Con ogni probabilità il L. morì a Napoli nel 1807.
Tale ipotesi - fondata sul citato giudizio di Napoli-Signorelli - risulta in accordo con la prefazione al volume primo (1806) delle Opere teatrali, in cui si parla del L. come persona vivente, ma in contrasto con quella al volume secondo (1813), che indica l'anno di morte nel 1805.
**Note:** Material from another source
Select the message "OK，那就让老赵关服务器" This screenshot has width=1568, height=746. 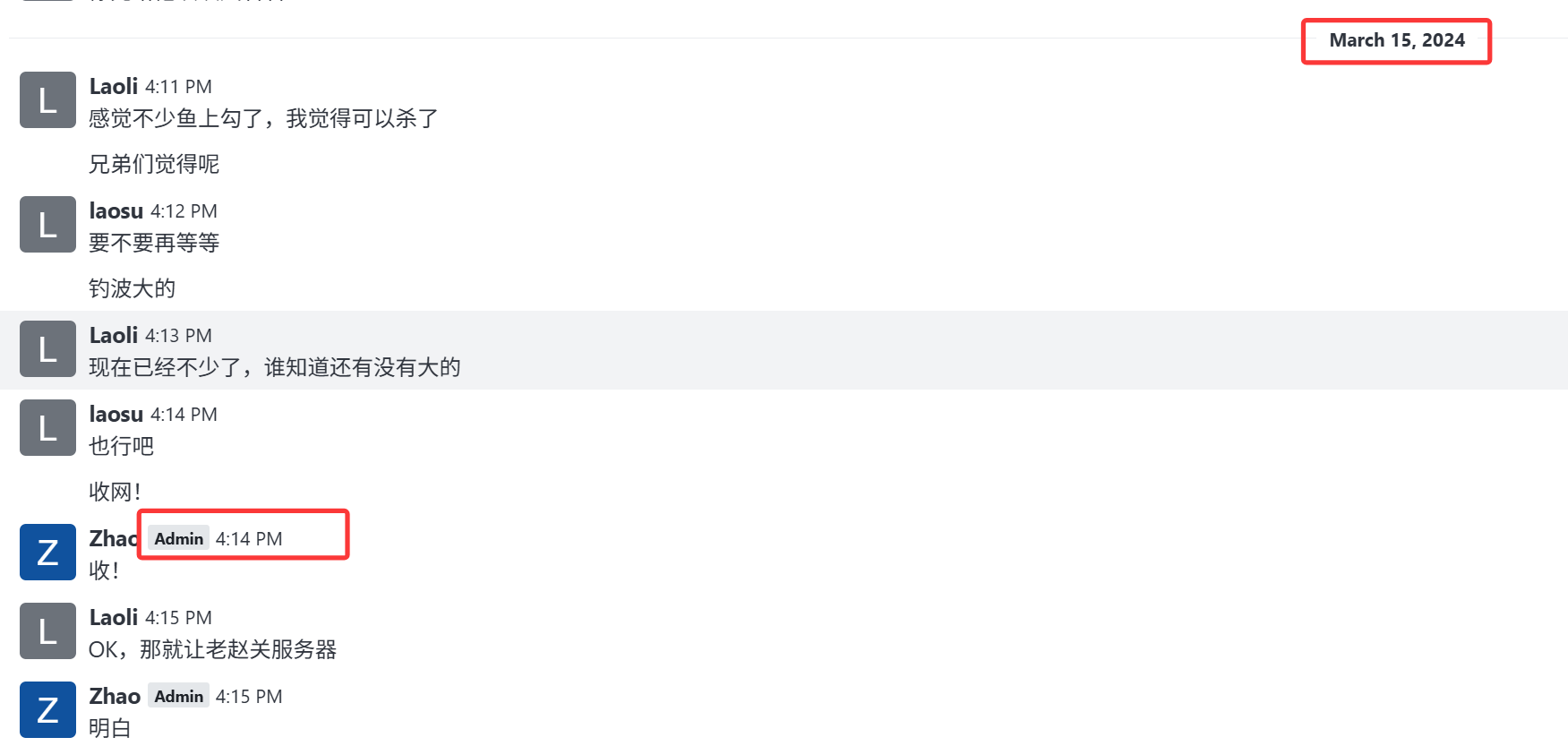212,649
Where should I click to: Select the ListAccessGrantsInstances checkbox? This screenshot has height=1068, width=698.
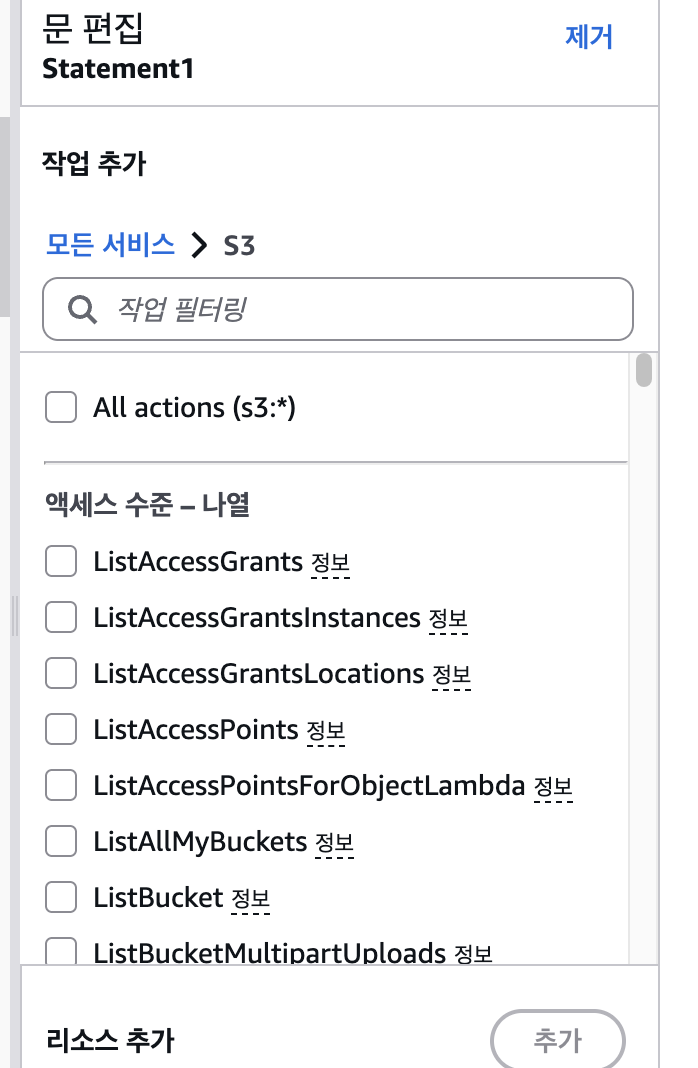[x=61, y=618]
Opere, oltre quelle citate. Commedie in prosa: Il bugiardo (da C. Goldoni); L'inganno (ante 1789; l'Enciclopedia dello spettacolo attribuisce erroneamente al L. numerose commedie a soggetto di G.P. Cirillo); cantate: La nuova beltà (G. Paisiello; Napoli 1767); oratori: Il convito di Baldassarre (diversi compositori; teatro Nuovo, quaresima 1786); opere comiche, tutte, ove non diversamente indicato, commedie per musica in tre atti, rappresentate per la prima volta a Napoli: Il furbo malaccorto (Paisiello; Nuovo, inverno 1767); La finta maga per vendetta (Id.; Fiorentini, autunno 1768); D. Chisciotte della Mancia (Id.; ibid., estate 1769); Gelosia per gelosia (N. Piccinni; ibid., estate 1770); La corsala (Id.; ibid., autunno 1771); Le trame zingaresche (Id.; ibid., estate 1772); Gli amanti comici (rielab. di Tra i due litiganti il terzo gode; Paisiello; Nuovo, autunno 1772); Il tamburo (Id.; ibid., primavera 1773); La pazzia giudiziosa (burletta con maschere per musica; un atto; A. Pio; ibid., carnevale 1774); Don Taddeo in Barcellona e Il duello (entrambe di un atto; rispettivamente Id. e Paisiello; ibid., primavera 1774); Il divertimento de' numi (scherzo rappresentativo per musica; un atto; Paisiello; palazzo Reale, 4 dic. 1774); La fuga (G. Monti; Nuovo, estate 1777); Li tre Eugenii (riduzione in un atto de Il furbo malaccorto; F. Lenzi; ibid., carnevale 1778); Il geloso sincerato (Monti; Fondo, autunno 1779); Li due gemelli (un atto; G. Tritto; Fiorentini, carnevale 1783); L'apparenza inganna, o sia La villeggiatura (due atti; D. Cimarosa; ibid., primavera 1784); La finta zingara (farsa per musica; un atto; P.A. Guglielmi; ibid., carnevale 1785); Il marito disperato (dramma giocoso per musica; due atti; Cimarosa; ibid., 2a opera 1785); Gli amanti ridicoli (due atti; Di Palma; ibid., 3a opera 1797); adattamenti e riduzioni: Il fanatico in berlina (da La locanda di G. Bertati; Paisiello; ibid., carnevale 1792); La serva onorata (da Le nozze di Figaro di L. Da Ponte; dramma giocoso per musica; due atti; Piccinni; ibid., 2a opera 1792). Tutti i libretti realizzati tra il 1766 e il 1775 sono raccolti nelle citate Opere teatrali di Giambattista Lorenzi napolitano.